Treatment of Proteinuria
The first-line treatment for proteinuria is an ACE inhibitor or ARB, which should be initiated even in normotensive patients with albuminuria to reduce proteinuria to <1 g/day or as low as possible. 1 These medications have demonstrated significant antiproteinuric effects and can slow the progression of kidney disease.
Pharmacological Management
Renin-Angiotensin System (RAS) Blockade
ACE inhibitors or ARBs:
- Start with standard doses and titrate as needed
- Monitor serum creatinine and potassium within 1-2 weeks after initiating or increasing dose
- A modest increase in serum creatinine (up to 30%) is acceptable
- Discontinue if kidney function continues to worsen or if refractory hyperkalemia develops 1
Losartan has been specifically shown to:
- Reduce proteinuria by an average of 34% (effect evident within 3 months)
- Reduce the rate of decline in glomerular filtration rate by 13%
- Reduce the risk of doubling of serum creatinine by 25% and end-stage renal disease by 29% in diabetic nephropathy 2
Dual RAS blockade (ACE inhibitor + ARB):
- May provide additional proteinuria reduction
- Use cautiously due to increased risk of hyperkalemia and acute kidney injury 1
Additional Antihypertensive Agents
- Non-dihydropyridine CCBs (diltiazem, verapamil) have antiproteinuric effects
- Avoid amlodipine in patients with glomerular hypertension 1
- Diuretics should be added if blood pressure targets are not achieved with RAS blockade 3
Blood Pressure Management
- Target blood pressure based on proteinuria level:
1 g/day proteinuria: <125/75 mmHg
- <1 g/day proteinuria: <130/80 mmHg
- Pediatric patients: ≤50th percentile for age, sex, and height 1
Dietary Interventions
Protein intake: Target 0.8 g/kg body weight per day
- Avoid excessive protein restriction (<0.8 g/kg/day) as there's no conclusive evidence of additional benefit
- Higher protein intake (>1.3 g/kg/day) is associated with increased proteinuria and decreased renal function 1
Sodium restriction: Limit to less than 2 g/day to help control blood pressure 1
Diet composition: Emphasize vegetables, fruits, whole grains, fiber, legumes, and plant-based proteins 1
Lifestyle Modifications
- Physical activity: Moderate-intensity activity for at least 150 minutes per week
- Weight management: Normalize weight if overweight or obese 1
Monitoring Response to Treatment
- Monitor albumin:creatinine ratio every 3-6 months to assess treatment response
- Goal: Reduce proteinuria to <1 g/day or as low as possible
- Monitor blood pressure at every clinic visit
- Assess medication adherence at each visit 1
Special Considerations
Diabetic Nephropathy
- For patients with type 2 diabetes and nephropathy, losartan has shown significant benefits:
- 16% risk reduction in the composite endpoint of doubling of serum creatinine, end-stage renal disease, or death
- Proteinuria reduction evident within 3 months of starting therapy 2
Lupus Nephritis
- Treatment should aim for proteinuria <0.5–0.7 g/24 hours by 12 months (complete clinical response)

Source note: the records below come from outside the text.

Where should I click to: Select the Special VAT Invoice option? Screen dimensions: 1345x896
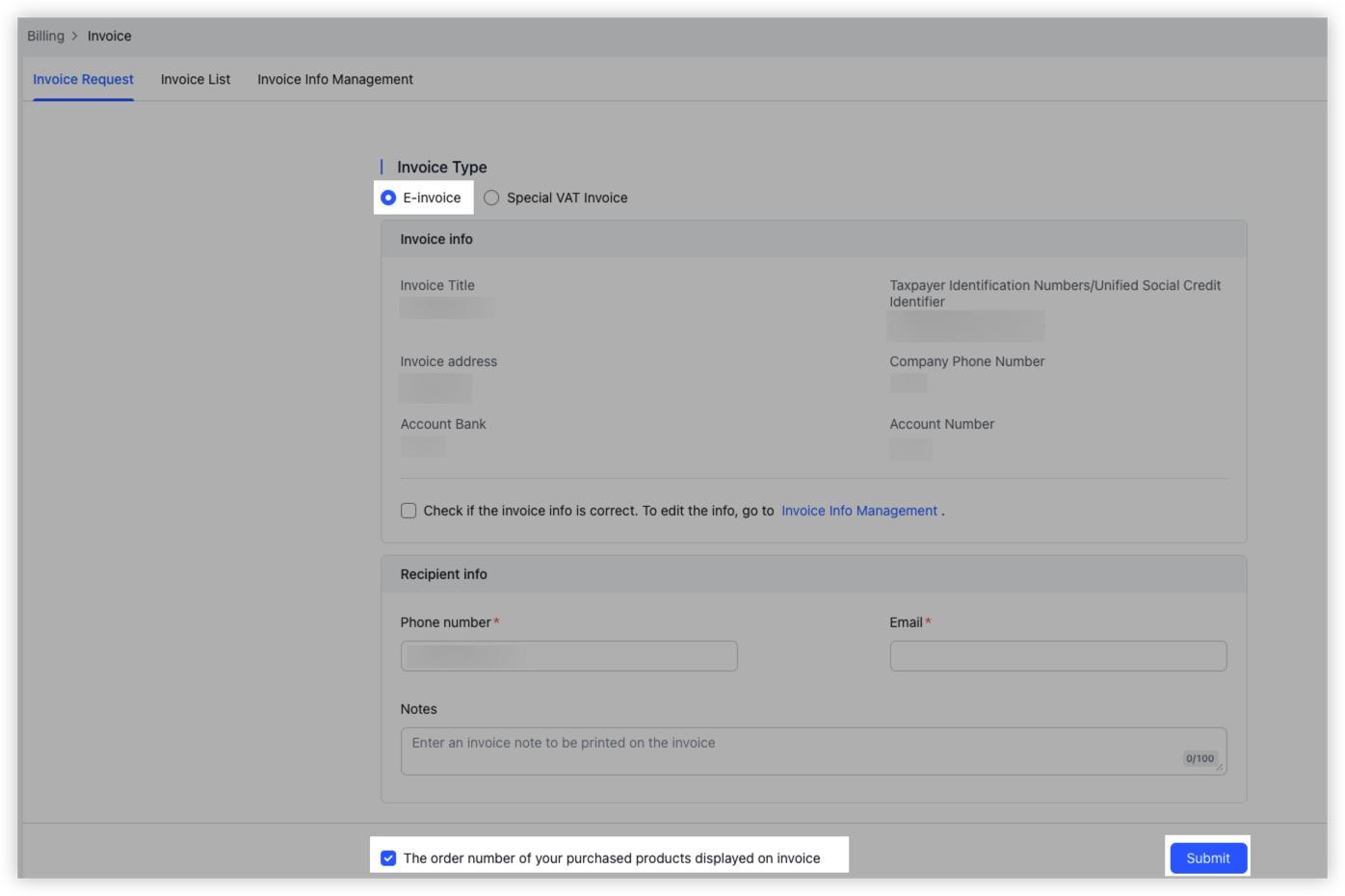pos(491,197)
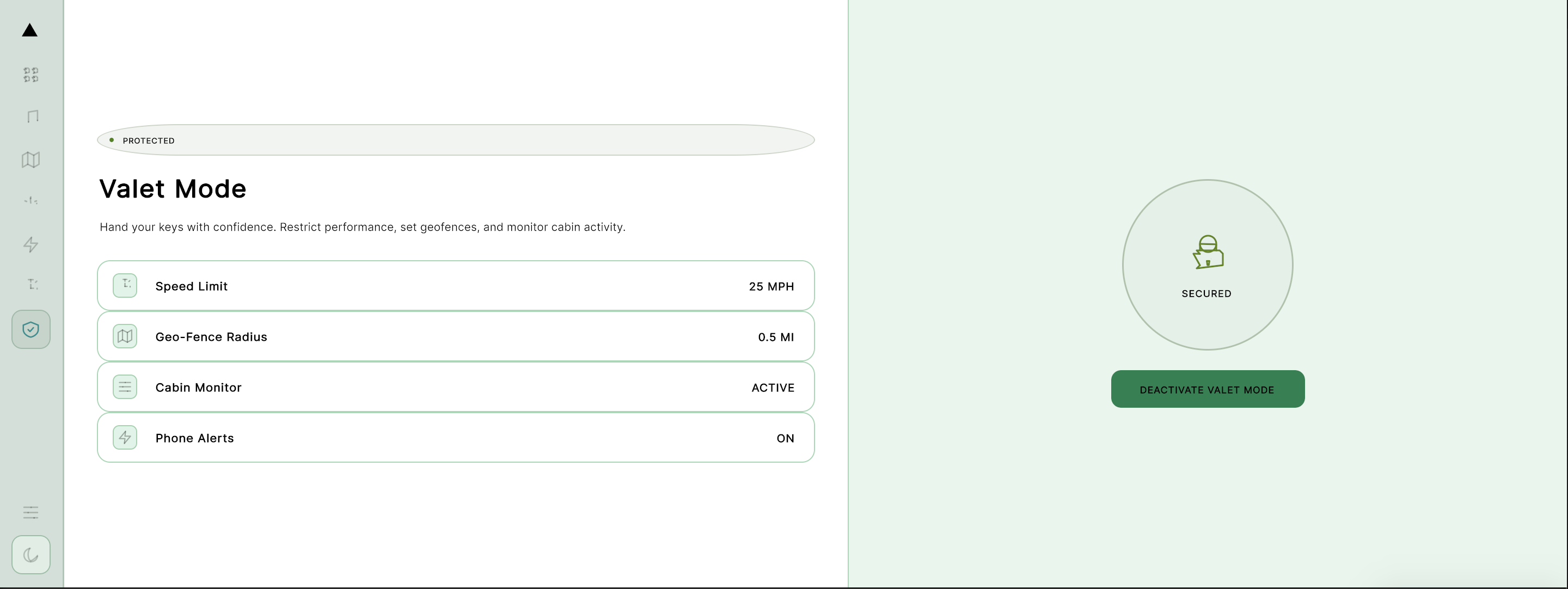The width and height of the screenshot is (1568, 589).
Task: Open the sliders settings sidebar icon
Action: coord(30,512)
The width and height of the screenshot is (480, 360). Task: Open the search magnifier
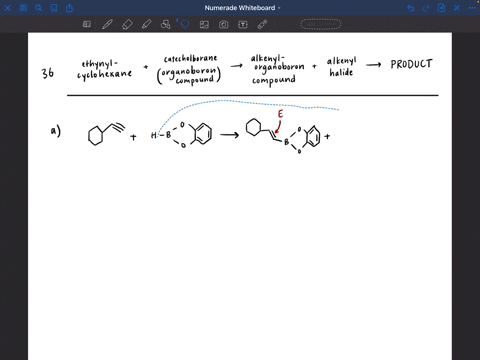(x=39, y=8)
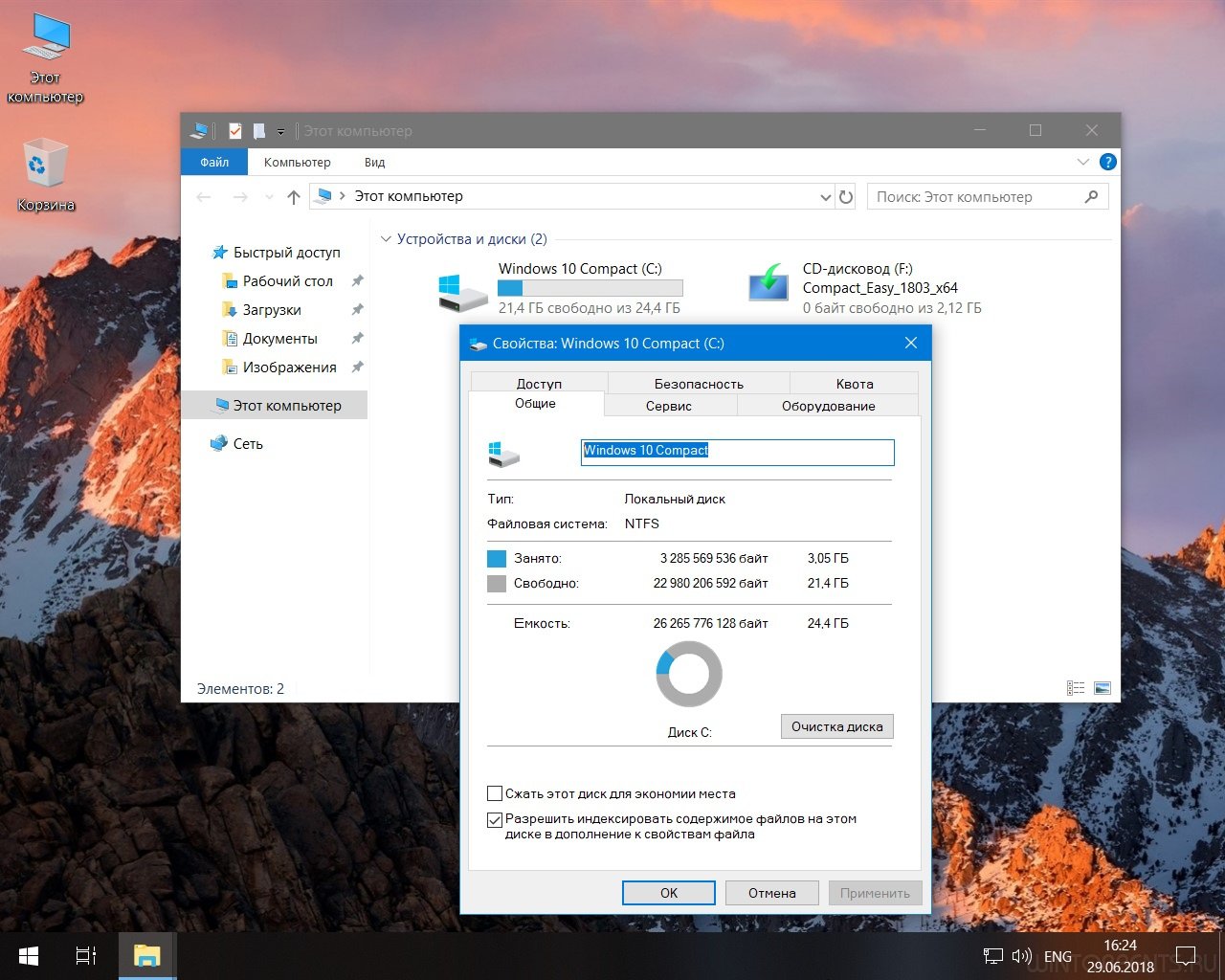This screenshot has width=1225, height=980.
Task: Switch to the Безопасность tab
Action: click(698, 383)
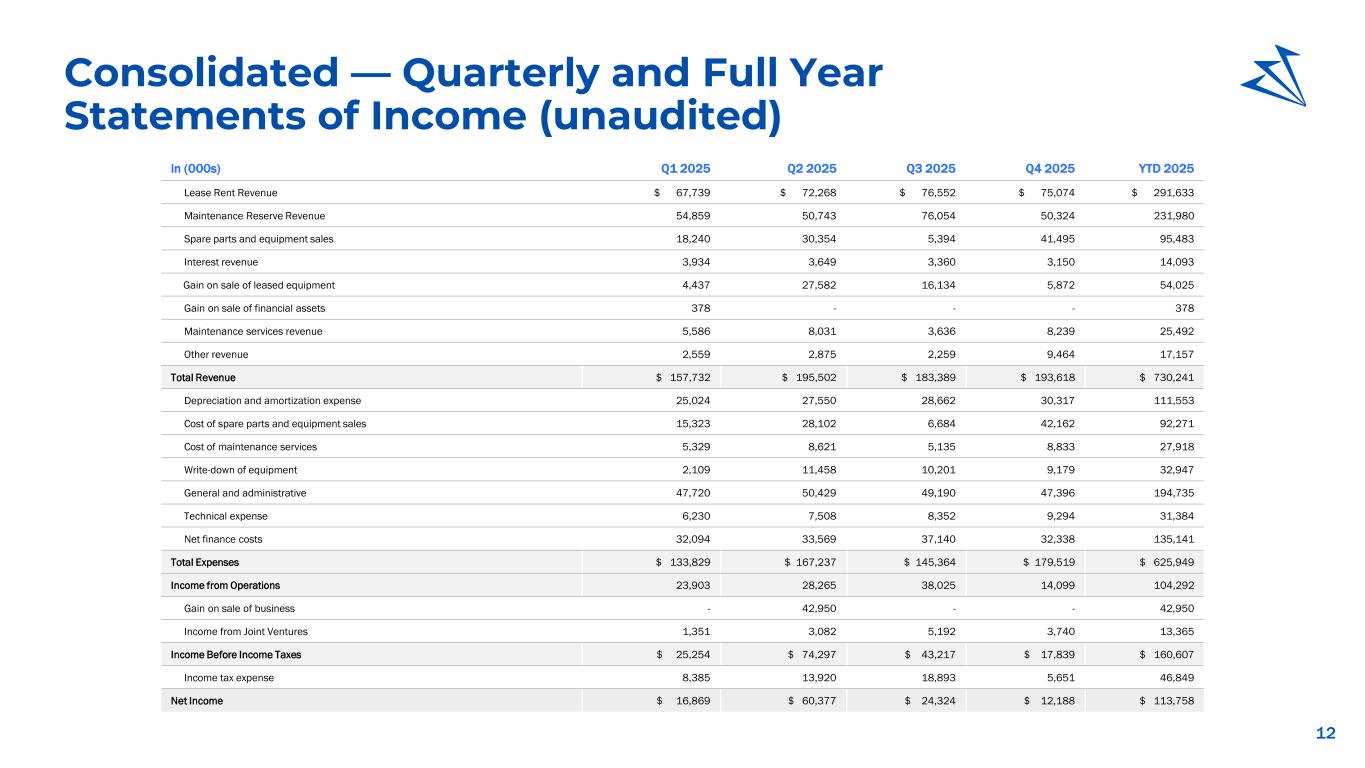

- At least 50% reduction in proteinuria (partial clinical response) by 6 months
- For nephrotic-range proteinuria, these timeframes may be extended by 6–12 months 4
When to Refer to Nephrology
Refer patients to nephrology if they have:
- Persistent proteinuria >1g/day
- GFR <30 mL/min/1.73 m²
- Abrupt sustained decrease in eGFR >20%
- Inability to tolerate renoprotective medications
- Uncertainty about diagnosis
- Risk of kidney failure within 1 year is 10-20% or higher 1
Common Pitfalls to Avoid
- Delaying treatment: Early intervention with ACE inhibitors or ARBs is crucial to prevent progressive kidney damage
- Inadequate blood pressure control: Failing to achieve target blood pressure goals based on proteinuria level
- Insufficient monitoring: Not checking serum creatinine and potassium after initiating RAS blockade
- Overlooking non-pharmacological interventions: Dietary and lifestyle modifications are important adjuncts to medication
- Stopping ACE inhibitors/ARBs prematurely: A modest increase in serum creatinine (up to 30%) is expected and acceptable
Remember that proteinuria is not just a marker of kidney disease but also contributes to progressive kidney damage, making aggressive treatment essential for preserving renal function.